Le tribunal géographiquement compétent est, en principe, celui du lieu où réside la personne contre laquelle l’action est menée, appelée le défendeur.

Il est aussi possible, dans un litige portant sur l’exécution d’un contrat, de saisir le tribunal du lieu d’exécution de la prestation ou de la livraison de la chose.

Un consommateur en conflit avec un professionnel peut également opter pour le tribunal du lieu où il demeurait lors de la signature du contrat ou de la survenance du fait dommageable.

Bon à savoir

Vous pouvez consulter le site du ministère de la Justice pour savoir de quel tribunal dépend une commune : http://www.annuaires.justice.gouv.fr/annuaires-12162/liste-des-juridictions-competentes-pour-une-commune-22081.html

Comment ?

Les modes de saisine des tribunaux les plus courants sont :

  • L’assignation

Le tribunal d’instance comme le tribunal de grande instance peuvent être saisis par voie d’assignation. Il s’agit d’introduire une action en justice par un acte d’huissier transmis à l’adversaire. Cet acte l’informe qu’une procédure devant un tribunal est engagée contre lui. C’est le mode de saisine habituel de la justice.

  • La déclaration au greffe

La procédure de déclaration au greffe permet de faire juger une demande de nature civile dont le montant ne dépasse pas 4 000 euros et qui est de la compétence du tribunal d’instance.

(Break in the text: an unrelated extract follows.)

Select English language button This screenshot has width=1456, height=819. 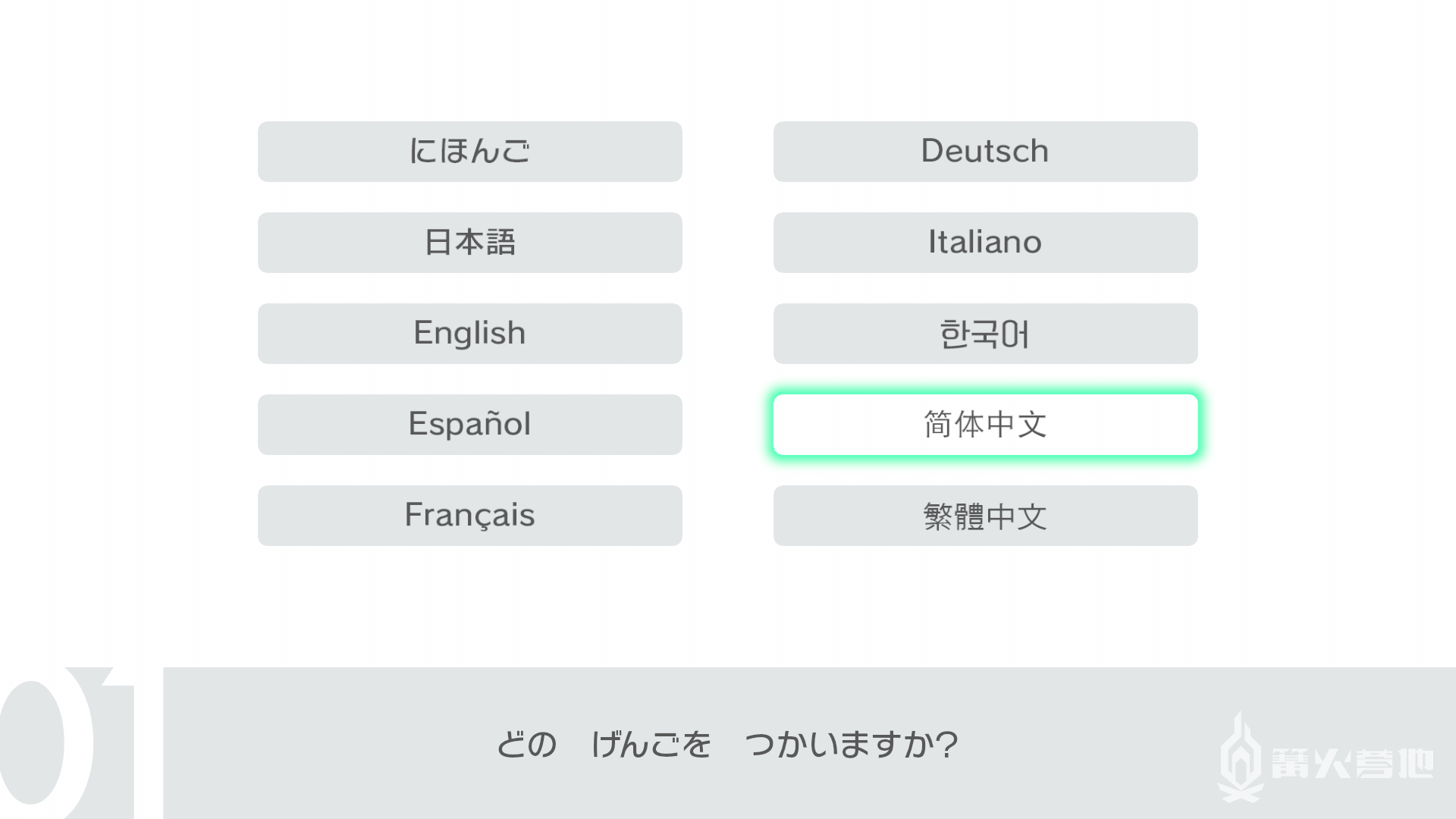tap(469, 334)
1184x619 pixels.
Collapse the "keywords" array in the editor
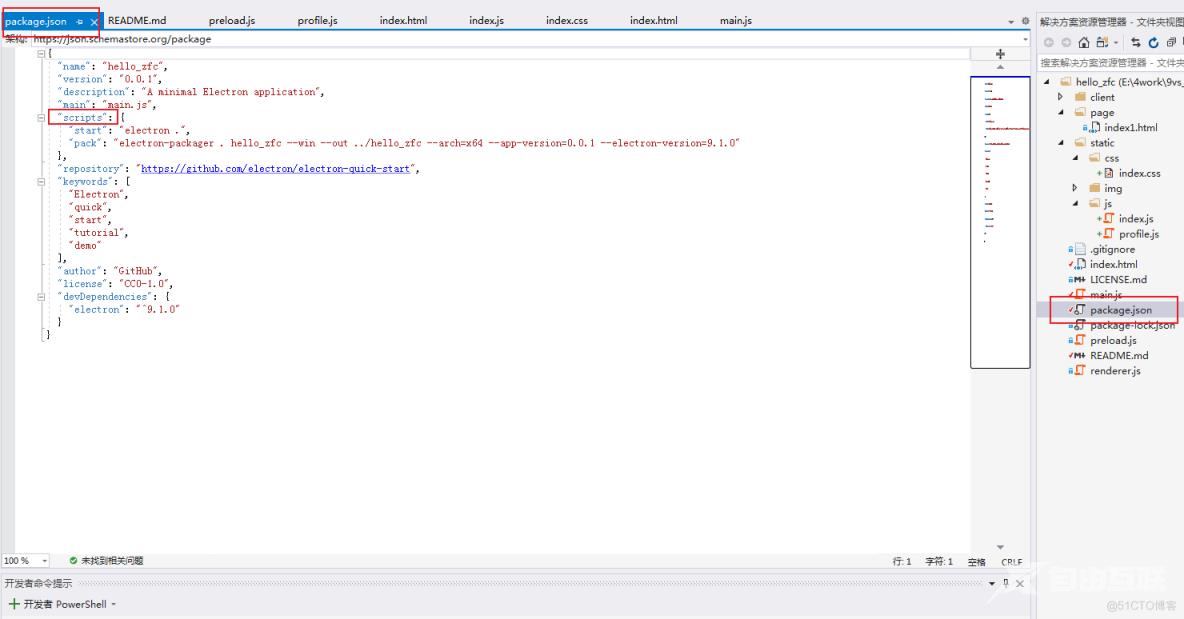[41, 182]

Il s’agit d’une forme de saisine des tribunaux simplifiée qui se fait grâce à un formulaire adressé au tribunal. Ce dernier se charge ensuite de prévenir vos adversaires de l’instance engagée. Vous serez convoqués à une audience.

Pour connaître les cas d’utilisation de cette procédure, voir la lettre type : « La saisine simplifiée "déclaration au greffe" ».

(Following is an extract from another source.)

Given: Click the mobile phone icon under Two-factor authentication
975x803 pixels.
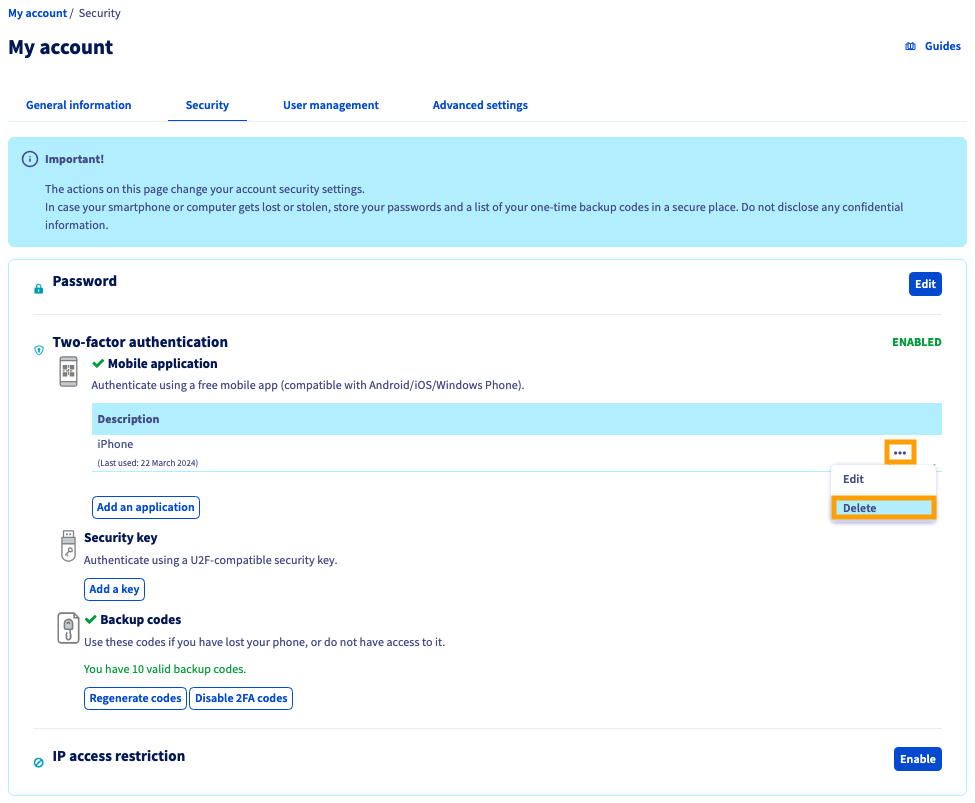Looking at the screenshot, I should pos(67,370).
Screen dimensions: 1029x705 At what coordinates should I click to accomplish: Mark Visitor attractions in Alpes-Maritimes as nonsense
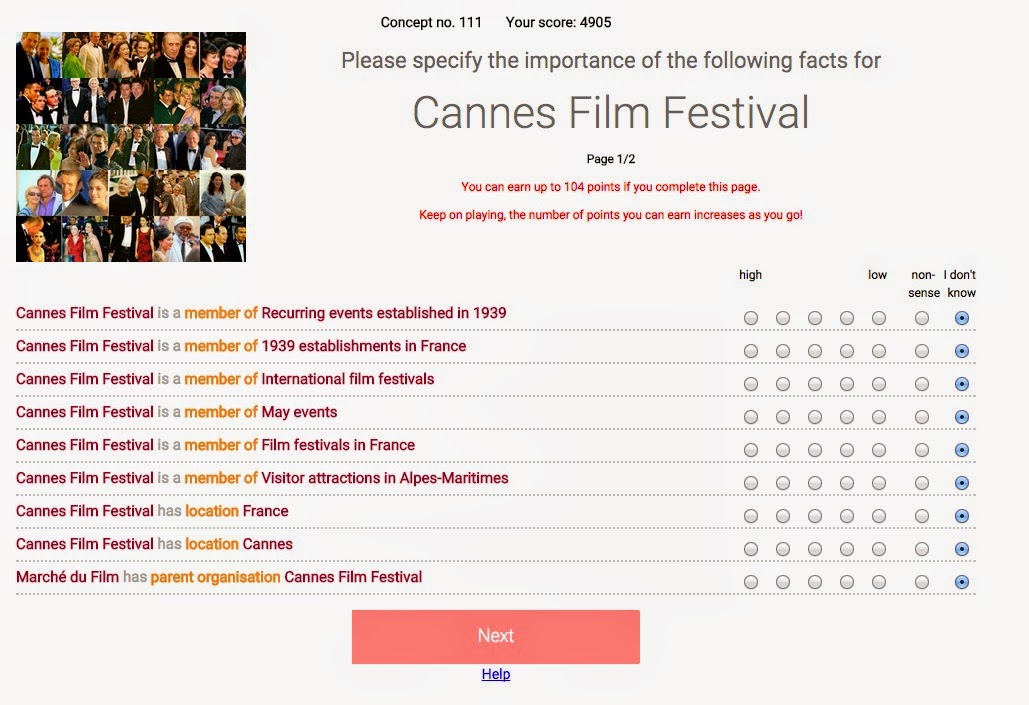coord(922,483)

  • La requête en injonction de payer

C’est une procédure simplifiée non contradictoire (vous n’êtes pas convoqué(e) à une audience) qui permet de réclamer une somme d’argent résultant entre autres d’un contrat, d’une lettre de change, d’un billet à ordre, d’un aval ou d’une cession de créance. Son emploi est possible tant devant le tribunal d’instance que le tribunal de grande instance ou encore le tribunal de commerce, en fonction des seuils précédemment cités ou selon les règles de compétence exclusive.

Pour connaître les cas d’utilisation de cette procédure, voir la lettre type : « Requête en injonction de payer ».

  • La requête en injonction de faire

C’est une procédure simplifiée non contradictoire (vous n’êtes pas convoqué à une audience). Un formulaire destiné au juge permet de lui demander de contraindre la partie adverse à exécuter, dans un délai déterminé, une obligation issue d’un contrat (par exemple : livrer, réparer, rétablir un service…). Il ne s’agit pas d’une demande en paiement d’une somme d’argent. Cette procédure existe devant le tribunal d’instance. Pour connaître les cas d’utilisation de cette procédure, voir la lettre type : « Requête en injonction de faire ».


À noter
Ce modèle de lettre a été rédigé par le Service d’Information Juridique de l’UFC-Que Choisir. Composé de juristes, il répond aux questions des abonnés à Que Choisir afin de leur indiquer la marche à suivre pour venir à bout de la plupart des problèmes de consommation qu’ils peuvent rencontrer dans leur vie quotidienne : produits défectueux et prestations de services peu satisfaisantes, contentieux en matière d’assurance ou de banque, litiges locataires-propriétaires, questions relatives à la copropriété etc.

Attention : ce modèle de lettre n’a pas vocation à se substituer à des conseils personnalisés qui pourraient vous être fournis par nos associations locales ou par des professionnels du droit. Il a pour objet de vous proposer une argumentation que vous jugez pertinente au regard de votre situation.